I get that it doesn't seem to make a lot of sense, but is there some market principle that can be used to explain why so many companies act as they do, and that it is in fact rational? Must it be a black swan fallacy?
I don't know, but it makes me think of how armored truck drivers aren't (as far as I know) paid in proportion to the money they're responsible for.
When you sell to the bad guys you have to factor in the risk-price of 20 years in the US prison system.

Bounty payers enjoy a hefty discount when they waive their right to prosecute.

Maybe, maybe not. What happened to Garmin's share price?
Great question. I think I'd say the big difference is that people, for the most part, aren't putting their/others lives in Garmin's hands when they use their devices.

That said, I think they have some hiking/trekking oriented products which could cause problems if you were relying on them.

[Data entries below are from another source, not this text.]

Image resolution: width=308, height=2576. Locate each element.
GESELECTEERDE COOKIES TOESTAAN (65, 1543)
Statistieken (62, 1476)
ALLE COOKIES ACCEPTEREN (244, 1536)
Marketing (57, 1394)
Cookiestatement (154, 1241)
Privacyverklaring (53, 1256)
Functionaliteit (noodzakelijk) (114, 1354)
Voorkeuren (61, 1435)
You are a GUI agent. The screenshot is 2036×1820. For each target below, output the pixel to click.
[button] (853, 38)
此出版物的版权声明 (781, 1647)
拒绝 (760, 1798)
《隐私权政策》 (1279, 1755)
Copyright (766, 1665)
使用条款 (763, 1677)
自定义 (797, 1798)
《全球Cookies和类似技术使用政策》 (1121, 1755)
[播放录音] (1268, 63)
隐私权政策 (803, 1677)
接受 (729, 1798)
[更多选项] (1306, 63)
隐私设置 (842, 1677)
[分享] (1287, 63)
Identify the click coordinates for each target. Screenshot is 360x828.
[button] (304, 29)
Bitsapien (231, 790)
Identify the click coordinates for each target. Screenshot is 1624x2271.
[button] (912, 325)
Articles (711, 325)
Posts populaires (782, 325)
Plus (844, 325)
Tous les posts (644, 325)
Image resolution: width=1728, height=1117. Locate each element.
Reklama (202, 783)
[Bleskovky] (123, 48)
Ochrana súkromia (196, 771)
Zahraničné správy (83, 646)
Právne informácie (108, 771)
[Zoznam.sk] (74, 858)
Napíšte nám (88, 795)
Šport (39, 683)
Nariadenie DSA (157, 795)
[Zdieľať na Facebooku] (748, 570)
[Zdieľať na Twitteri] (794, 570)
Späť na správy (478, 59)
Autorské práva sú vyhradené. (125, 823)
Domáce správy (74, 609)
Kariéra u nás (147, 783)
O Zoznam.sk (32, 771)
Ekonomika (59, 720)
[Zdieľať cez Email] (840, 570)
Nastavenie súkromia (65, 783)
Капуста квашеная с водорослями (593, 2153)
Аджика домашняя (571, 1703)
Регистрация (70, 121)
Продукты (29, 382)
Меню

The headline "electric car fleet hacked" is a lot scarier than "smart watches hacked".

Then again, maybe people really don't give a shit about this stuff, and these bounties are priced correctly.

How is that even remotely similar?
Yet this person did the right thing anyway and reported the vulnerability responsibly. So seemingly the level of the bounty was reasonable enough that it worked as intended, and a much higher bounty would have been a waste of money for Tesla.

I think the high likelihood of being caught and going to prison is also already a pretty big deterrent for people. Just think of all the challenges of actually pulling a hack like this off without being caught. For one thing, just the poking around that led to the discovery of the vulnerability has probably already logged a bunch of potentially suspicious activity linked to this guy's VIN number. So even if he sold it to someone else who did the hack he could probably be caught already. If he tried to orchestrate the hack himself, not only does he need to not be caught directly, but he'd also have to make a very large, very suspicious short trade right before the hack without it being traced back to him. Plus there's always a possibility that Tesla would have been able to lock him out quickly anyway or had some other kind of rate-limiting or other measures in place to prevent significant damage, or that even if he pulled off the hack perfectly the stock price wouldn't drop as much as expected.

> So seemingly the level of the bounty was reasonable enough that it worked as intended, and a much higher bounty would have been a waste of money for Tesla.

I think it's more likely that the person who reported the vulnerability would have done the right thing regardless of any bounty.

What would be the legality of sharing the hack publicly and allowing someone else to exploit it while shorting the stock?

I also wonder when something becomes a "hack". Some systems are so insecure you can almost accidentally exploit them. In this case the API just required an ID for access. How would someone know if that was by design, or a mistake?

> I also wonder when something becomes a "hack"

As soon as you access something you're not supposed to. If a house is left unlocked and you walk in and take a look around, you're trespassing and it's a crime. And of course if you cause any damage or steal something, that's an even bigger crime.

Except with hacking, the punishments can be even more severe relative to the actual crime committed, because almost nobody in the legal system will understand the details of what happened so they can make you seem as dangerous as they want. Just look at Aaron Swartz and countless other examples of the heavy charges that have been given out for very minor, borderline cases of "hacking".